[[ Data provided open ]]
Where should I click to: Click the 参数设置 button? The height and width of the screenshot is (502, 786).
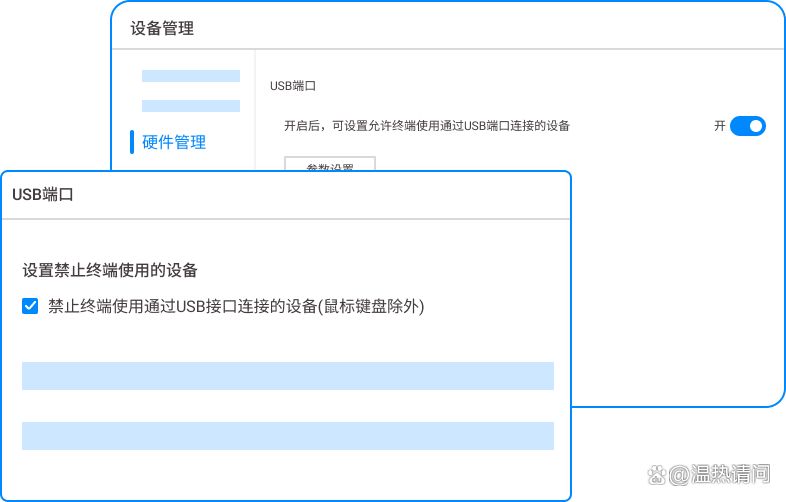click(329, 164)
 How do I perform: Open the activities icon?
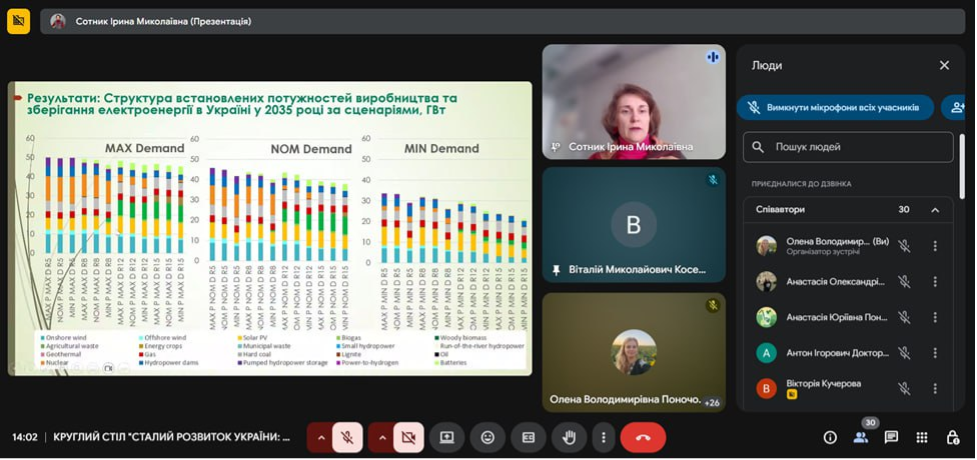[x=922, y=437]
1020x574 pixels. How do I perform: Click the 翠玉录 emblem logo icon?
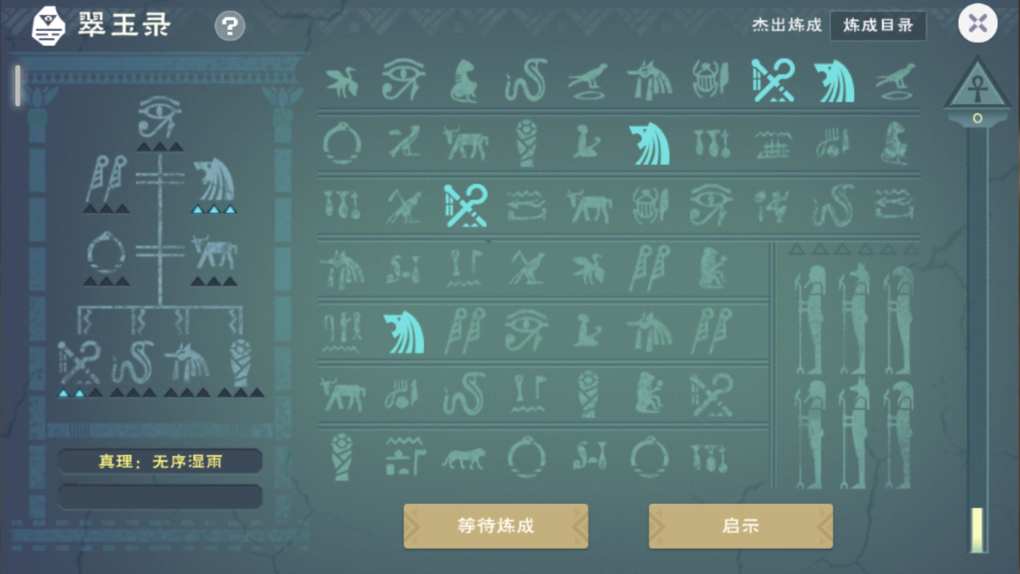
[[ Data provided closed ]]
### Your goal
Output the full listing verbatim, but drop the images.

### Your response
Where should I click to: Click the 参数设置 button? The height and width of the screenshot is (502, 786).
click(329, 164)
 How do I perform: Open the activities icon?
[x=922, y=437]
1020x574 pixels. How do I perform: Click the 翠玉录 emblem logo icon?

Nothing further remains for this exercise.